“The English Plane”
-by Brian Meeks
In a tiny shop north of London town
At a maple bench stood young man proud.
Off cobble stone road sat a flower girl
A comb in her hair from mother of pearl
He’d returned from the war a scar on his face
He’d flown a camel; they’d called him an Ace.
At the museum she’d once spent a day
The artist she saw was named Claude Monet
On way to his shop, each day he passed by
He oft thought of how, he might catch her eye
She noticed his walk and his hat pulled low
She thought he seemed kind, she wanted to know
Each day he worked fixing table and chair
Til one could find nary a sign of wear
An easel she made from two apple crates
With a brush and plank she painted the fates.
The days rolled by and He spends them alone
He dreams of her each night he walks home
At the base of his door, in a pink bow
Violets waited for him and whispered hello
With chisel and plane and saw and mallet
The rough hewn walnut became a palette
She painted his portrait he made the frame
The rest of their lives were never the same.
He built her a house with a small garden
She took his name and gave him three children
Though they are gone and we know not their names
His joie de vie remains in this plane.
While I drove home from the antiques show, the little English hand plane sat patiently in the passenger’s seat. What tales could it tell? I could only imagine. I don’t know anything about hand planes, except that they seem to be incredibly handy to have around. I watch videos online and see people using them. The other day, when I was buying the Jet 1000B air filtration system, I asked the salesperson if they sold hand planes. He said they only had a couple, because people don’t use them much anymore. This might be true among home builders and carpenters, who likely make up most of his clientele, but it seems to me, that woodworkers still treasure their planes.

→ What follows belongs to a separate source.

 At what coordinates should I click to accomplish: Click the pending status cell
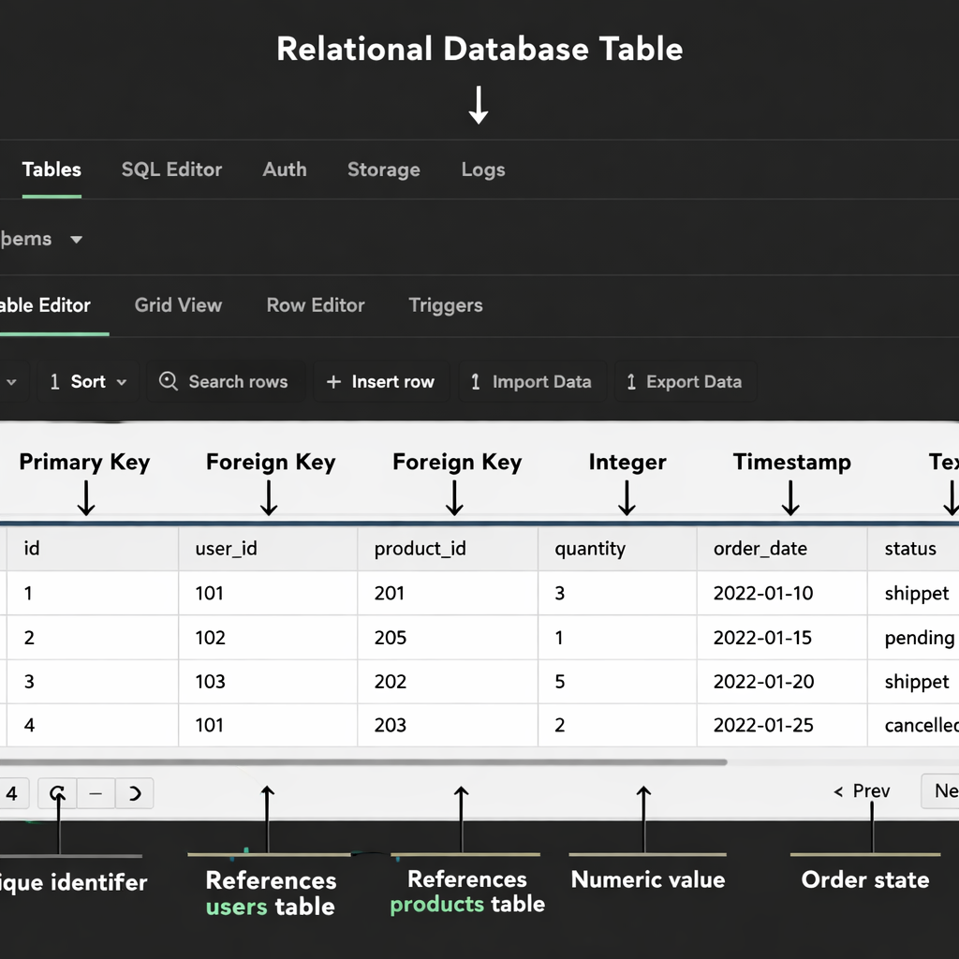coord(918,638)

I could tell that the little plane was worried that he might be destined for some sort of knick knack shelf, for he had been travelling to antique shows for some time, and knew the fate of the tools sold at these places. When I removed his blade and began to run it back and forth across the wet stone, he purred with delight. They years of neglect fell away and the blade slowly began to come to life. As the metal changed from black to grey, I could tell that the little plane was feeling hopeful that he might again taste the sweet wood which gave his life meaning. After 40 minutes of working on the blade, the anticipation for the little plane was causing it to fidget and fuss a bit, so I decided that the blade was sharp enough for now.

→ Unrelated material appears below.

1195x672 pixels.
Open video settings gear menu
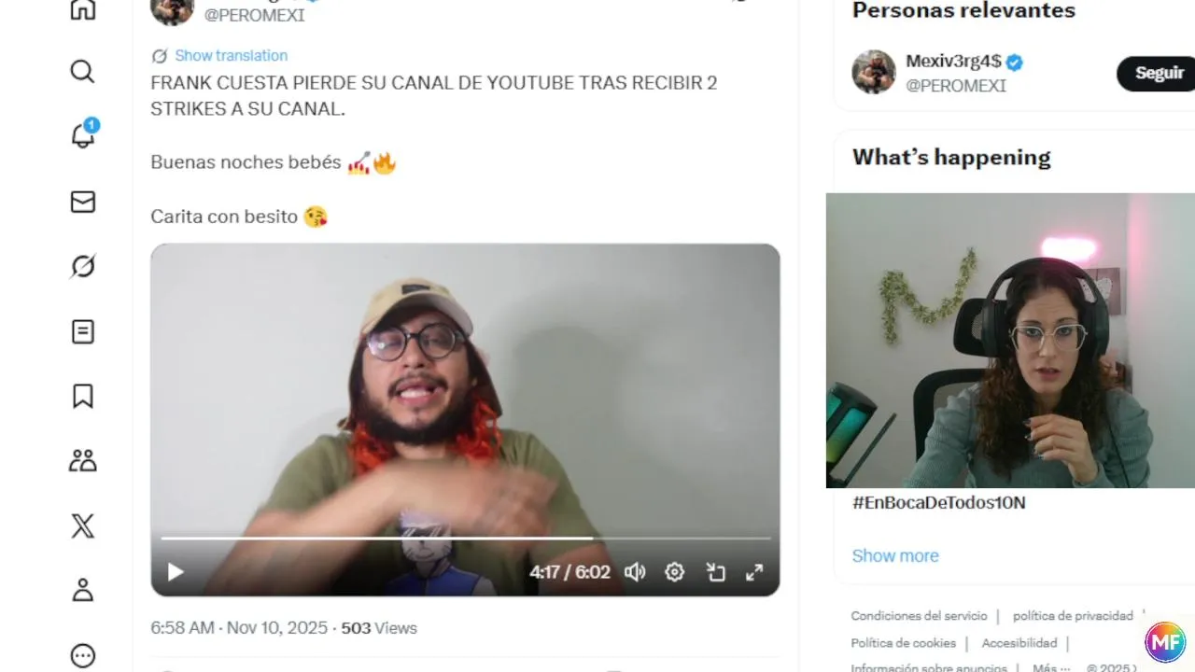(x=674, y=572)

I put the blade back into the plane and we went downstairs. As soon as he saw the workshop and a piece of rough cut walnut sitting on the workbench he yelped with delight. I explained to the little plane that I had never used one before, but he didn’t seem to care at all. I ran him across the board and tiny bits of wood began to come up. I adjusted the blade and he bit into the wood bringing up small shavings. Yummy! We played together on the walnut for a while. When I sensed that all my little plane’s fears were gone, I told him that I intended to continue to work on him, to make his blade sharper. I promised him that I will make sure, that no matter how many planes I get over time, I will always get him out and let him have some fun too. My little English plane was happy and so was I.